I stare at the photo, crumpled up on the floor. How could something so small have caused so much trouble? I know one thing that Grandmother doesn’t. The person they have in the Axis, the Outsider, is not the same person who left the handprint on the dome. My Uncle Alec is somewhere outside still. Somewhere, alive.
When I was growing up, there wasn’t enough room to mourn for both my parents, and my uncle at the same time, so I pushed Alec into a small corner of my memories. He was only ten years older than me, so I was more of an inconvenience to him than a niece, and I followed him around everywhere he went. But, he did take time to show me things he found. He was an apprentice geologist and passionate about rocks.
“Look here, Nat.” Uncle Alec would demand my direct attention. “This is a river rock. Feel it. Its roundness was formed by the water, long before the Cleansing Wars. It represents how one element can be changed by another, showing there’s magic in the world all around us. Your parents brought it back for me from one of their expeditions. One day I will get to go with them.”

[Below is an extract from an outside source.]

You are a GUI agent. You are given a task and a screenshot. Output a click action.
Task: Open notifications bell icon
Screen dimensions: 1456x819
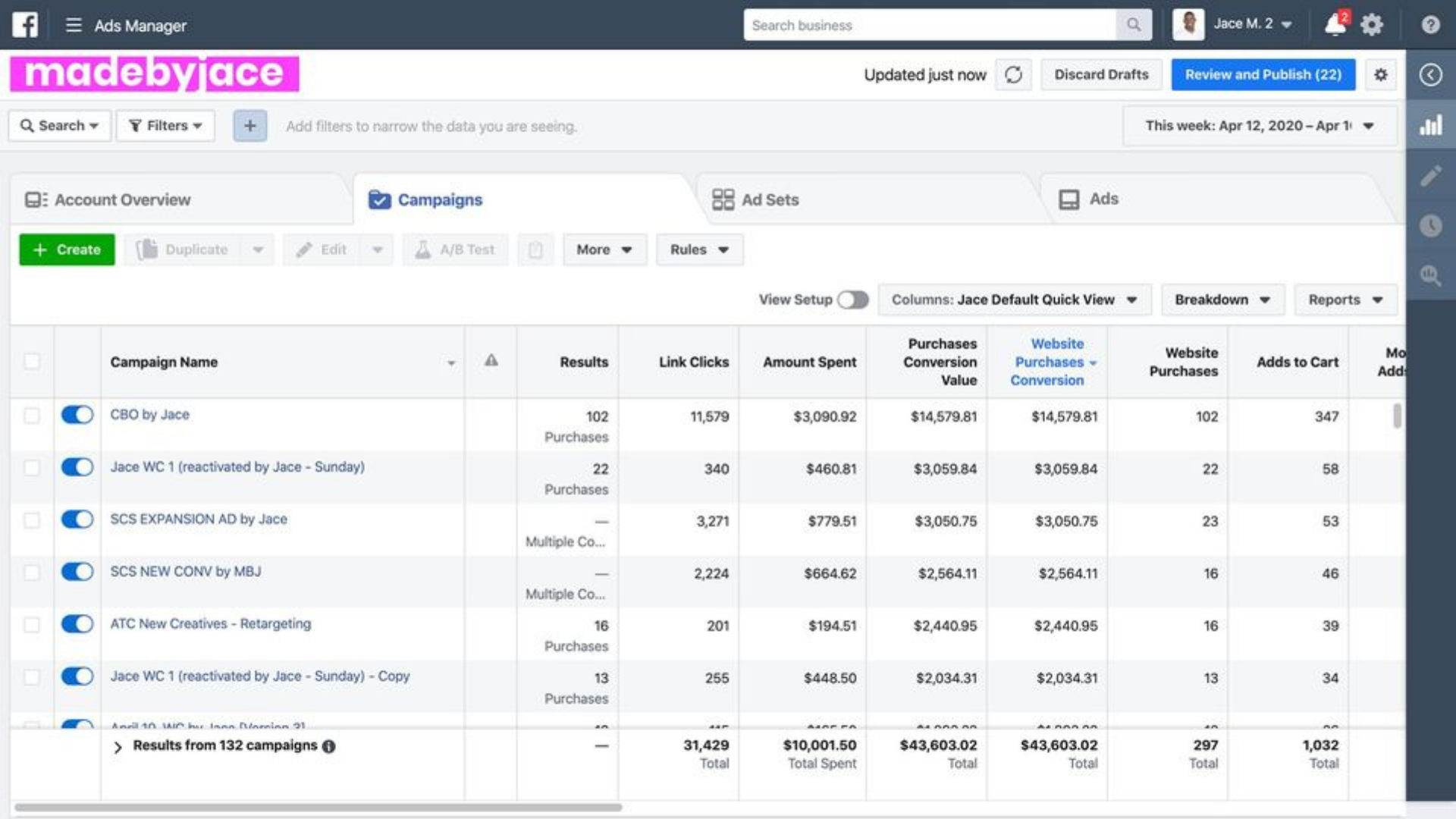(x=1335, y=24)
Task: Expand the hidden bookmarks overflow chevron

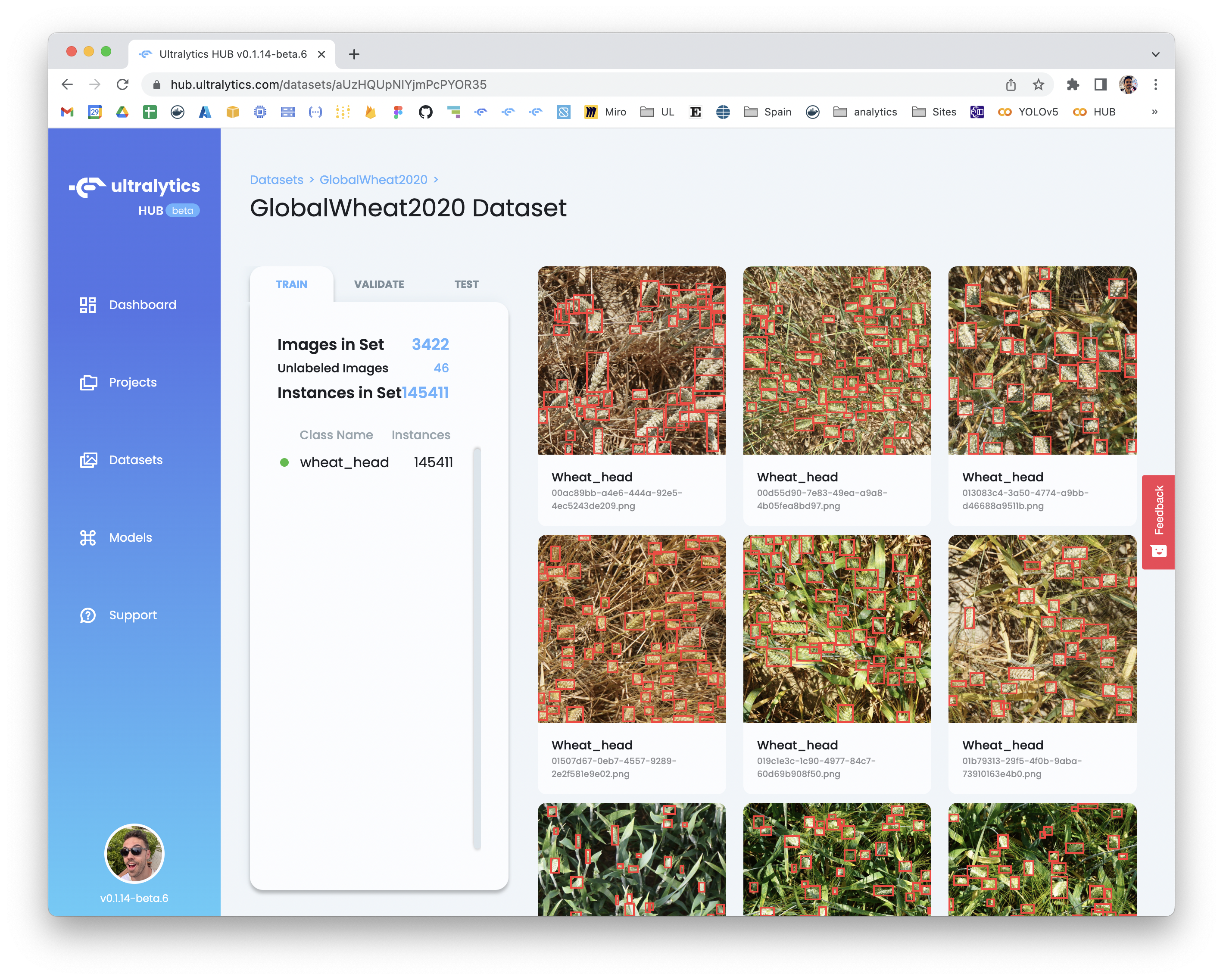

And he eventually did. Like Jak, he knew the field he wanted to work in before he was eighteen. Because of his passion, he was allowed to start directly in geology when he left the Learning Institute. For that entire year, he brought more and more rocks back to study from the outside. It’s funny. I can hardly remember his face. But I can picture almost every rock he had in his collection.
But now, as I wake up, my memory haunts me with his face. Not the one from my childhood, but the one on the other side of the dome wall. My uncle is alive.